The Distrochooser helps you to find the suitable Linux distribution based on your needs!
I found this site a while back - basically it will ask you a bunch of questions on your usage of your PC, and will came out with a list of recommended distros, and a list of reasons why YOU could like or not like it.
@Obsession@JokaJukka I agree mint is really good for beginners. But I would suggest people to use different desktop environments first and choose a DE.
Then try different distros using that DE. See which one works well.
Just install the DE you want on the distro you want... You aren't limited in your DE by your selected distro, and you can have multiple installed.
most of the time you have a drop down when you login that lets you pick your DE.
It's not just you. The DEs themselves generally don't mess with each other much, beyond possibly messing with each other's settings. But I've seen the the package post installation scripts cause issues. So it depends on the distro I guess.

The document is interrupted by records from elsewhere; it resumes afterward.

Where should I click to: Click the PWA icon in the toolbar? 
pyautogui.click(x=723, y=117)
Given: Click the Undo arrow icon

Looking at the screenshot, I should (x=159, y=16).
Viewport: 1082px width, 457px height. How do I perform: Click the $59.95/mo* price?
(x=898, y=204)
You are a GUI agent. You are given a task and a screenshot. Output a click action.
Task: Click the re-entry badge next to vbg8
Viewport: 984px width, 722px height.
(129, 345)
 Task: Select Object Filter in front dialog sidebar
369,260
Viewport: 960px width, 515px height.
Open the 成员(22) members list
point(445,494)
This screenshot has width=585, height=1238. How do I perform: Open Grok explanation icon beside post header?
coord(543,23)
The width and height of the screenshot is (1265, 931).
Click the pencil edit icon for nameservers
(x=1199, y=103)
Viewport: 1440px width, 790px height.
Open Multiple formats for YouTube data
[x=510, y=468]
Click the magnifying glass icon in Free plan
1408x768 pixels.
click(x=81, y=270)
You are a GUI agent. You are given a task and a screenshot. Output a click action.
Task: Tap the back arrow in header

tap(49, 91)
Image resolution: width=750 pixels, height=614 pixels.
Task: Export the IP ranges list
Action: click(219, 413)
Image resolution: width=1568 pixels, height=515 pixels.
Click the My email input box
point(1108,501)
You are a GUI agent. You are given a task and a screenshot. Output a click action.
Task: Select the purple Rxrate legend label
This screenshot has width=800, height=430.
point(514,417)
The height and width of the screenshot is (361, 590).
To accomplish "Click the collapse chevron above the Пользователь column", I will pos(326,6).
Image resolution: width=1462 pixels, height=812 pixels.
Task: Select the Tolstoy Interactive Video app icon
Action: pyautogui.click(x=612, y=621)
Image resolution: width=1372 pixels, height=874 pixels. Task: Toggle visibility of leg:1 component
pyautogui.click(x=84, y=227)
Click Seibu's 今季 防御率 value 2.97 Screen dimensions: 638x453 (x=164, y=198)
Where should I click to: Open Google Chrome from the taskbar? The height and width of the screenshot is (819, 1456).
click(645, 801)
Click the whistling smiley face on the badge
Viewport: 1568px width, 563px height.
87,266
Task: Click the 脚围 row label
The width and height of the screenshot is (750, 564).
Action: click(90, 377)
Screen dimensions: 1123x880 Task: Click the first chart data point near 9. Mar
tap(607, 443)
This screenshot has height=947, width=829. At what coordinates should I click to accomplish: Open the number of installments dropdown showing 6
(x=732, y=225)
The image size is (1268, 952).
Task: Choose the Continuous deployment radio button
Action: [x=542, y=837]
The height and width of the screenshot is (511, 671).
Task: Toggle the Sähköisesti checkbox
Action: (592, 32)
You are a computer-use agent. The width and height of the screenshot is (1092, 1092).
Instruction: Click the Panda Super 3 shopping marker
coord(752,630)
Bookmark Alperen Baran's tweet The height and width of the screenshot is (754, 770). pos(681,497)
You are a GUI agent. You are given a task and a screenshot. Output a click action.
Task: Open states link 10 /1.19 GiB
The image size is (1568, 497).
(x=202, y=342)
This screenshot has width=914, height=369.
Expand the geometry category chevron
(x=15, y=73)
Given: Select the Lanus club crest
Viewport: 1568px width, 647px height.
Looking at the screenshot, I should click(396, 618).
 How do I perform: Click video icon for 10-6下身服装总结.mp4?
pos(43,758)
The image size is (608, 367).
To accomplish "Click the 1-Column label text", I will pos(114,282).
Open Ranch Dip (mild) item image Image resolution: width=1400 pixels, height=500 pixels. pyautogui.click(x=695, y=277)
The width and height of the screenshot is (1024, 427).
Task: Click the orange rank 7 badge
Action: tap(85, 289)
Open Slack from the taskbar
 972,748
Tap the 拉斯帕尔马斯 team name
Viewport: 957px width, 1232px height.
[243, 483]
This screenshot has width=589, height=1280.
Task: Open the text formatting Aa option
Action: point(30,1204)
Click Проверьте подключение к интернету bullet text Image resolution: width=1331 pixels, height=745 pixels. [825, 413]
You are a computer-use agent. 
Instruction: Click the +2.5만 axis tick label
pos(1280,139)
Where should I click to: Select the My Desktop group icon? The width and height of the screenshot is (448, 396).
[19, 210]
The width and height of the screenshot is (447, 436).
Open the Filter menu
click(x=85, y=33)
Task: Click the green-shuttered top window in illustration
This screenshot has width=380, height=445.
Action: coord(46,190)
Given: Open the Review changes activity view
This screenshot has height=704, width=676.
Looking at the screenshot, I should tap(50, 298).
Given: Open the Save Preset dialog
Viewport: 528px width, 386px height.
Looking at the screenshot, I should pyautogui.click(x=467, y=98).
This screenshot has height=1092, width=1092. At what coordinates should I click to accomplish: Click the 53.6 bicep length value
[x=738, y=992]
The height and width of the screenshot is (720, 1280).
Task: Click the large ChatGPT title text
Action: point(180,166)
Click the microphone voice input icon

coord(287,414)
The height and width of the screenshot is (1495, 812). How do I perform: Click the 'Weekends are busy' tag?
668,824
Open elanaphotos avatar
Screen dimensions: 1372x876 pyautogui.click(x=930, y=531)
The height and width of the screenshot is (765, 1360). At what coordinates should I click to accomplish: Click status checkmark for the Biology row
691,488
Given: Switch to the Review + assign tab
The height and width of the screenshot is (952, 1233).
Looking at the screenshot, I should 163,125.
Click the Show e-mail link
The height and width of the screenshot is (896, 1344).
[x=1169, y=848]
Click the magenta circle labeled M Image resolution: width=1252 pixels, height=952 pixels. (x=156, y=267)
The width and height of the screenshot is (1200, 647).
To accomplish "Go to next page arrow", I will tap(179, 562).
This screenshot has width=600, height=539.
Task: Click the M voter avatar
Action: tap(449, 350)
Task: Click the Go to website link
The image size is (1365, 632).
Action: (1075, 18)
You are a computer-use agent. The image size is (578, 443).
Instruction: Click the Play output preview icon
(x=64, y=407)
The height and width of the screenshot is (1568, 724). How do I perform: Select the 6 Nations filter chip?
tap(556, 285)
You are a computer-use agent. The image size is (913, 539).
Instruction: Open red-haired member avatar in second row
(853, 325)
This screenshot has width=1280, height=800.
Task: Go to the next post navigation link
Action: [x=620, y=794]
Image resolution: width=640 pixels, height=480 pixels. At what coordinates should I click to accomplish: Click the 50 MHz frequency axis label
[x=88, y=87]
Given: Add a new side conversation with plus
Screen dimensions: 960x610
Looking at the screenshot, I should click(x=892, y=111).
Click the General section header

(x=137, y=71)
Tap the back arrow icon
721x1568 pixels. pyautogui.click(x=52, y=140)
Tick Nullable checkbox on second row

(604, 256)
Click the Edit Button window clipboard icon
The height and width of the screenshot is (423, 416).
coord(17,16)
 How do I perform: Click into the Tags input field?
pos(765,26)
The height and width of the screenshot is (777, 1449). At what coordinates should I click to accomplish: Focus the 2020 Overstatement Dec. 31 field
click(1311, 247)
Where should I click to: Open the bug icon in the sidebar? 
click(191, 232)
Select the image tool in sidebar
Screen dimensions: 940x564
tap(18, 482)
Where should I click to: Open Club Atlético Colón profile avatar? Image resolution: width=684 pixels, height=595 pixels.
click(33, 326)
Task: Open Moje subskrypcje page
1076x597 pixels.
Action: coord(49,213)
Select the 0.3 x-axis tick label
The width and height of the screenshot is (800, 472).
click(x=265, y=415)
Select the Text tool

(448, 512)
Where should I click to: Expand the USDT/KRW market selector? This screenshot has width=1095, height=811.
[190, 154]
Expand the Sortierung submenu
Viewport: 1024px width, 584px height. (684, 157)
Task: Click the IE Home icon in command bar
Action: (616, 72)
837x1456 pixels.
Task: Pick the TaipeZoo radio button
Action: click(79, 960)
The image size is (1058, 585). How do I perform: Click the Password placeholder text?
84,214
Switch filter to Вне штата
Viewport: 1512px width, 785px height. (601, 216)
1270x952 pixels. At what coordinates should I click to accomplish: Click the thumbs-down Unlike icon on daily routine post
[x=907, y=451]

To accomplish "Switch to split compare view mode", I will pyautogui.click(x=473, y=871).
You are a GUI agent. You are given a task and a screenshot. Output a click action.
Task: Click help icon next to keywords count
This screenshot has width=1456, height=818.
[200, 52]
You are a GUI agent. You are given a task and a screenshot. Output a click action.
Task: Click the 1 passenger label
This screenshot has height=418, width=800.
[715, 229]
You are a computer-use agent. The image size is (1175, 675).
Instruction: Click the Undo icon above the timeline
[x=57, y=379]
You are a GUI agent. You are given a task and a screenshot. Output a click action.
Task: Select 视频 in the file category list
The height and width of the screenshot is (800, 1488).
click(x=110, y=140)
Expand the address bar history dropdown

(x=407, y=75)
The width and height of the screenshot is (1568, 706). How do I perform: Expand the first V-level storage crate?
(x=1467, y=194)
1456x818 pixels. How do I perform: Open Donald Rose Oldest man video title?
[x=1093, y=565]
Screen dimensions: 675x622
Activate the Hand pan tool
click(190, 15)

@patatahooligan@aswinbenny I once installed kde alongside GNOME and it messed with all the settings. It changed the icons and even the fonts. I couldn't even restore the settings once I decided to stick to GNOME, but thankfully I had a snapshot ready to rollback.
@patatahooligan Fedora, I'm not sure if Silverblue or normal one. If silverblue then what I tried to do was rebase to kinoite, I tried, didn't like it and went back to GNOME to find my icons, fonts and more changed
I'm not the original person, but I've had exactly this happen before on both Arch and NixOS. Long ago when I was on Ubuntu I believe this also happened when I tried installing KDE (rather than wiping and installing Kubuntu). I've recently seen recommendations from people saying that if you're going to try to have both GNOME and KDE installed alongside each other, to keep one user only on one, and the other user only on the other so that their config settings don't get intertwined.
However right now I'm on Fedora Silverblue, I was on Kinoite and did a rebase to Silverblue (which means I went from KDE -> GNOME) and the only issue I had was a few icons were broken, which was resolved through setting it back to Adwaita in Tweak Tool. I'm guessing the fact that the rebase caused all of the KDE packages to get removed while installing the GNOME packages made it conflict less "violently" so to speak - which also had the nice effect of not having a bunch of duplicated apps as well.